Dataset excerpts
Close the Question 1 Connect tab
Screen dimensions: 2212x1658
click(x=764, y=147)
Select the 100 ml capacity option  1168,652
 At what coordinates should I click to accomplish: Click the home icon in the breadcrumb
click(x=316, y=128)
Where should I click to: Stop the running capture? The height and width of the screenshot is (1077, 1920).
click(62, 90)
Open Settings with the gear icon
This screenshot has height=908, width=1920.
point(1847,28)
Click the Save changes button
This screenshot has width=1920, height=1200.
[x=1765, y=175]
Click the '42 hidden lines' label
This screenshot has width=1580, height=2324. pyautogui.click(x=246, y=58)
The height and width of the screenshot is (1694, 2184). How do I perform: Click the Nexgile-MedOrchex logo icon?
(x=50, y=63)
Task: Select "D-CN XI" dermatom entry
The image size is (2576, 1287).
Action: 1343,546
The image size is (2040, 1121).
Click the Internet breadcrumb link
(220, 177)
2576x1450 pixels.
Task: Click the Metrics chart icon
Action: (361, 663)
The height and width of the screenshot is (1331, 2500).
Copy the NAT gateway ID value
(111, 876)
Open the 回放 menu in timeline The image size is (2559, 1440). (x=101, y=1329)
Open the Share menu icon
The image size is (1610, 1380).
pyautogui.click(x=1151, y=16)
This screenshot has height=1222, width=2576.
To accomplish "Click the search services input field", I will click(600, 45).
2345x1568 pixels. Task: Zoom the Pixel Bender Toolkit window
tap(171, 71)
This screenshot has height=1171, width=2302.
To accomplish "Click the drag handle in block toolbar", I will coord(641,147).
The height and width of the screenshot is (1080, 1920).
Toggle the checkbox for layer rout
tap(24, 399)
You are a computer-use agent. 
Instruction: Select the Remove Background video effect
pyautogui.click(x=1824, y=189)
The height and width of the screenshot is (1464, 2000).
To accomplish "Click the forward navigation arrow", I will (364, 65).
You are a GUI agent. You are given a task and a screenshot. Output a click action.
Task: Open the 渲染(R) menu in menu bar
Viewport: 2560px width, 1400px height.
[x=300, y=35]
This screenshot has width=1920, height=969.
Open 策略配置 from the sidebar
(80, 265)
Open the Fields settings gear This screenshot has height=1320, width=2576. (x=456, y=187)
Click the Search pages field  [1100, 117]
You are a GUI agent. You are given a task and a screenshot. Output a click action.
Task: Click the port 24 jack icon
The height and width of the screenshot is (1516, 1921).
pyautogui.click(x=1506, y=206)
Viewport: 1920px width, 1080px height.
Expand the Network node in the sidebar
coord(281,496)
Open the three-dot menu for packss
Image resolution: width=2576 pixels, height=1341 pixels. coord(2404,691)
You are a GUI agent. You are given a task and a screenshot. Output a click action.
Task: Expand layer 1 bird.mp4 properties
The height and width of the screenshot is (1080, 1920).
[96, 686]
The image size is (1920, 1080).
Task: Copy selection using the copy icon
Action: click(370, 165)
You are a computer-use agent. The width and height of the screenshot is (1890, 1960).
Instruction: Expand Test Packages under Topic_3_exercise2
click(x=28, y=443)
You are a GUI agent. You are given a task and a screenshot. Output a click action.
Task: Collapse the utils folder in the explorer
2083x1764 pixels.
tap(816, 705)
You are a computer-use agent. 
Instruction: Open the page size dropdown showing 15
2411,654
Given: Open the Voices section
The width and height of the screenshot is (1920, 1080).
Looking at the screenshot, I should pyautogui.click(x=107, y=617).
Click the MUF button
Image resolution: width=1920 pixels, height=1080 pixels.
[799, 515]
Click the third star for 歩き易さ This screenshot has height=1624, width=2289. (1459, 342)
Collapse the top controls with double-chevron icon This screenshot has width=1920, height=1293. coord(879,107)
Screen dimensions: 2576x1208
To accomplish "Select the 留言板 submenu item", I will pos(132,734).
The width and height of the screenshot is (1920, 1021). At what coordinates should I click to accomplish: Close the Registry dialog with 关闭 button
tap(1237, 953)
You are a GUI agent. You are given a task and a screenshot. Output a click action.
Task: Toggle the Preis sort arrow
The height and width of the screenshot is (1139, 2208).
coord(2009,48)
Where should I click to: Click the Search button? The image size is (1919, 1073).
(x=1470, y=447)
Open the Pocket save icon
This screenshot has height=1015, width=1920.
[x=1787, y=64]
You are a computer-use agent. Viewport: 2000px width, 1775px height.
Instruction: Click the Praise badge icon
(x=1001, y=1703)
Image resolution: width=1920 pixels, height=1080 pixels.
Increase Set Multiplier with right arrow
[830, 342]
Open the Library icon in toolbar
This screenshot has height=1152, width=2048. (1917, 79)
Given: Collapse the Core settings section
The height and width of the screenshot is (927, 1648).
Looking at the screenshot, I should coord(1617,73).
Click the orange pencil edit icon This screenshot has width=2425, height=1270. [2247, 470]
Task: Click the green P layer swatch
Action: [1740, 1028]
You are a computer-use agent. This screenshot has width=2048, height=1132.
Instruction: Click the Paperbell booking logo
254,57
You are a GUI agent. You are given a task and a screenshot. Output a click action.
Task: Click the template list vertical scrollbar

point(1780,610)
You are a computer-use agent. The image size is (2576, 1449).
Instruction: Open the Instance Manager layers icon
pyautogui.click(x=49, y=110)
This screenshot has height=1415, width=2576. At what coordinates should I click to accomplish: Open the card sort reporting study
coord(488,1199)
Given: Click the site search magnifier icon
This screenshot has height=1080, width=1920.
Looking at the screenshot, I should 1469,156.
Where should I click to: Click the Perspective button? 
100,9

> EXERCISE GOAL:
Out of the data above, transcribe exactly and only the lines starting with the line that has "This screenshot has width=1920, height=969." and going on through the line that has "Task: Click the port 24 jack icon", both included.

> EXERCISE RESPONSE:
This screenshot has width=1920, height=969.
Open 策略配置 from the sidebar
(80, 265)
Open the Fields settings gear This screenshot has height=1320, width=2576. (x=456, y=187)
Click the Search pages field  [1100, 117]
You are a GUI agent. You are given a task and a screenshot. Output a click action.
Task: Click the port 24 jack icon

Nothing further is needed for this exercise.